Z.B. ist wichtig zu sehen, dass die Fähigkeiten, die einen Manager sich gegen Kontrahenten durchsetzen lässt, noch lange nicht die Fähigkeiten sind, seine Mitarbeiter zu guter Arbeit zu motivieren.
Mitarbeiter funktionieren am besten, wenn man ihnen Belohnungen und Anerkennung in Aussicht stellt.
Und im Gegensatz zu Bestrafung und Aggression wirken positive Arbeitsanreize auch dann, wenn der Vorgesetzte gerade nicht anwesend ist. Die Macht eines Tyrannen funktioniert nur, wenn er die Arbeit seiner Untergebenen auch aktiv überwacht.
Zudem ist es meist so, dass kompetente Mitarbeiter sich lieber einen zivilisierten Arbeitsplatz aussuchen als einen, in dem Arschlöcher das Sagen haben.
Arschlochtum hat also seine Vorzüge, Mitarbeiter lassen sich jedoch besser durch positive Anreize motivieren.
(9) Die „Keine Arschlöcher“-Regel sollte jeder konsequent in seinem Leben anwenden.
Wie jeder aus eigener Erfahrung weiß, reichen ein paar amtliche Arschlöcher, um die Stimmung zu verderben, selbst wenn alle anderen Anwesenden herzlich und respektvoll miteinander umgehen.

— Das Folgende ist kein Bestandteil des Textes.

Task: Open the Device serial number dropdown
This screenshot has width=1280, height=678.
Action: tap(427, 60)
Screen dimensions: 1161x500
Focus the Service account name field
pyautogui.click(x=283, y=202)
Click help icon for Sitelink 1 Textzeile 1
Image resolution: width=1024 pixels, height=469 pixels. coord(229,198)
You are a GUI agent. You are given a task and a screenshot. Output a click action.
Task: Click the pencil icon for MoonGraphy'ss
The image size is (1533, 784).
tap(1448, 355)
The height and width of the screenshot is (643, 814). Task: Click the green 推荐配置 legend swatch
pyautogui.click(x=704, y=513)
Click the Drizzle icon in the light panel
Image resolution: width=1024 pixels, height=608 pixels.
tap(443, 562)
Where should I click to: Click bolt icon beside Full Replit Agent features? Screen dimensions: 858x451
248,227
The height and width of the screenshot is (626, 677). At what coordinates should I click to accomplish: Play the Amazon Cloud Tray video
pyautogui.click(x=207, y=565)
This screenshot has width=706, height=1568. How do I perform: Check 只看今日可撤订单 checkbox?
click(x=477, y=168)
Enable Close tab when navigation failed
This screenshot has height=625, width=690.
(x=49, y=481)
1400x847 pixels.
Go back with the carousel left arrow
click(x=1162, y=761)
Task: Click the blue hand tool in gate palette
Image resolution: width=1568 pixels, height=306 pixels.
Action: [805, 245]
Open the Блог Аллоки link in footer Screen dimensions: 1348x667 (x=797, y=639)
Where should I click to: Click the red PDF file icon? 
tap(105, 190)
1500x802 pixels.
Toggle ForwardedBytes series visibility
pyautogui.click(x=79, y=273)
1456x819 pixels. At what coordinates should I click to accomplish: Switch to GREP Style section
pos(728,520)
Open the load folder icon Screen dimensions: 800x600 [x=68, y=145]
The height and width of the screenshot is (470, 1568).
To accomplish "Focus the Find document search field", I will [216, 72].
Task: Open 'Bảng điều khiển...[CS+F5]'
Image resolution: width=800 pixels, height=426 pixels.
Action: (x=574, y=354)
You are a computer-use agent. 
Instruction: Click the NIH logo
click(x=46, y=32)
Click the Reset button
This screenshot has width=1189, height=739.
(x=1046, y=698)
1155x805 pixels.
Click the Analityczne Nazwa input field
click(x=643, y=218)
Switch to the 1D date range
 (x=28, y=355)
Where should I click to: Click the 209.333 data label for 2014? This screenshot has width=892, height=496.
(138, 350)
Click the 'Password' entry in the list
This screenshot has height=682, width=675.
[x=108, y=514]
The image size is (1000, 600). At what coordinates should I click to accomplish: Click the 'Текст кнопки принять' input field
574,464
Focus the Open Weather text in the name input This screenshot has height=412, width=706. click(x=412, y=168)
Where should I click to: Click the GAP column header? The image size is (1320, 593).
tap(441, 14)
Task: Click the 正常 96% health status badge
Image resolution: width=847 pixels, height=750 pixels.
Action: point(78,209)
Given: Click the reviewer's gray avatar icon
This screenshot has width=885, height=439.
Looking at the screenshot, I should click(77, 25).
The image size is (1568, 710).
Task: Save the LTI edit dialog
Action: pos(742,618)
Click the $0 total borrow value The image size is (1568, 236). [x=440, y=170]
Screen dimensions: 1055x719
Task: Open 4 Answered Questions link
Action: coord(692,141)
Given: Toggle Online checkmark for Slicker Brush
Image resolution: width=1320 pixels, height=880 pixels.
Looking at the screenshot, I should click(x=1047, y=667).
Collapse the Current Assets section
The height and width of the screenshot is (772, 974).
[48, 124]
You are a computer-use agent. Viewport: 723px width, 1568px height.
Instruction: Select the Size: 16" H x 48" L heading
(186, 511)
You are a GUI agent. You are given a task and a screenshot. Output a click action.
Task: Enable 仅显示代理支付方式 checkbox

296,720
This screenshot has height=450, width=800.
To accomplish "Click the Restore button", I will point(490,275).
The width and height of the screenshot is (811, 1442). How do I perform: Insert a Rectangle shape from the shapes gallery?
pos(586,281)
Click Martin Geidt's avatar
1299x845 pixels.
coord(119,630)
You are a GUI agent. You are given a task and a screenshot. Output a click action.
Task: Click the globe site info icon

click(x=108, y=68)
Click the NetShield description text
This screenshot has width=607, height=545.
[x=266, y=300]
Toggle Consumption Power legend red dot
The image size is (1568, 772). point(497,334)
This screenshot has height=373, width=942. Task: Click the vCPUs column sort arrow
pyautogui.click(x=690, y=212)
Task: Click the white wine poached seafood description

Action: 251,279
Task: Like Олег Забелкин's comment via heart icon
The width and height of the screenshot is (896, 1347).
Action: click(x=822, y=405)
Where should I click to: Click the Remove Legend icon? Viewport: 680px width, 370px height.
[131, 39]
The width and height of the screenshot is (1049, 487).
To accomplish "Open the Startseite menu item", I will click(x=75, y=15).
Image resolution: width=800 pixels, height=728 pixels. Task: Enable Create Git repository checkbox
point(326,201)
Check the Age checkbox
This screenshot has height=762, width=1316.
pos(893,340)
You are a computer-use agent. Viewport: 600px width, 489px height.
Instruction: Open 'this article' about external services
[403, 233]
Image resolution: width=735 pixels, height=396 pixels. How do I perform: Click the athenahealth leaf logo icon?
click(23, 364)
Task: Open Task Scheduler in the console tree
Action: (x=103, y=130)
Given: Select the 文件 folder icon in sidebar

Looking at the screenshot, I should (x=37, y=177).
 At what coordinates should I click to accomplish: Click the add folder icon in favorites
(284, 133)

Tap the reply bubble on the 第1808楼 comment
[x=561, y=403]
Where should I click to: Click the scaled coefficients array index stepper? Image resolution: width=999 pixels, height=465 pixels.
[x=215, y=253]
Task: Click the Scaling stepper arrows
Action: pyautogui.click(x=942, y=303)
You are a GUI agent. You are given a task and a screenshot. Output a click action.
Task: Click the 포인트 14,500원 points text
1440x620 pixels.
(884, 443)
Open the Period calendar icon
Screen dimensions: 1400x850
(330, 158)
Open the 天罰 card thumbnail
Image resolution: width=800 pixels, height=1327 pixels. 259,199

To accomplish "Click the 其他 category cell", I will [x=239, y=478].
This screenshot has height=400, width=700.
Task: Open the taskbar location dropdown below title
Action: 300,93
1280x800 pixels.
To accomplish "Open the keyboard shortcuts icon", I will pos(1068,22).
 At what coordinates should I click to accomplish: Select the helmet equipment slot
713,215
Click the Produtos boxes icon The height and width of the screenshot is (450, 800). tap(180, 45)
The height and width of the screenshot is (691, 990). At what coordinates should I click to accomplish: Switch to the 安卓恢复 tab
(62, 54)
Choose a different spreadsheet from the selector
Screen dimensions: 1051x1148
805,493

Negative Erfahrungen wirken sich fünfmal stärker auf unsere Stimmung aus als positive.
Daher ist es wichtig, die „Keine Arschlöcher“-Regel nicht nur anzuerkennen, sondern auch konsequent im eigenen Leben, ob privat oder am Arbeitsplatz, umzusetzen.
Wir sollten einerseits keinerlei Toleranz gegenüber Arschlöchern walten lassen.
Andererseits sollten wir selbst Sorge dafür tragen, uns nicht wie ein Arschloch zu benehmen. Wir sollten hin und wieder einen ehrlichen Blick in den Spiegel werfen und uns fragen, in welchen Situationen wir uns wie Arschlöcher benehmen.
Es geht dabei vor allem um die kleinen Momente im Leben: Wer kein Arschloch sein möchte, sollte zu jedem Zeitpunkt den Menschen vor sich mit Respekt und Nettigkeit behandeln.
Die „Keine Arschlöcher“-Regel sollte jeder konsequent in seinem Leben anwenden.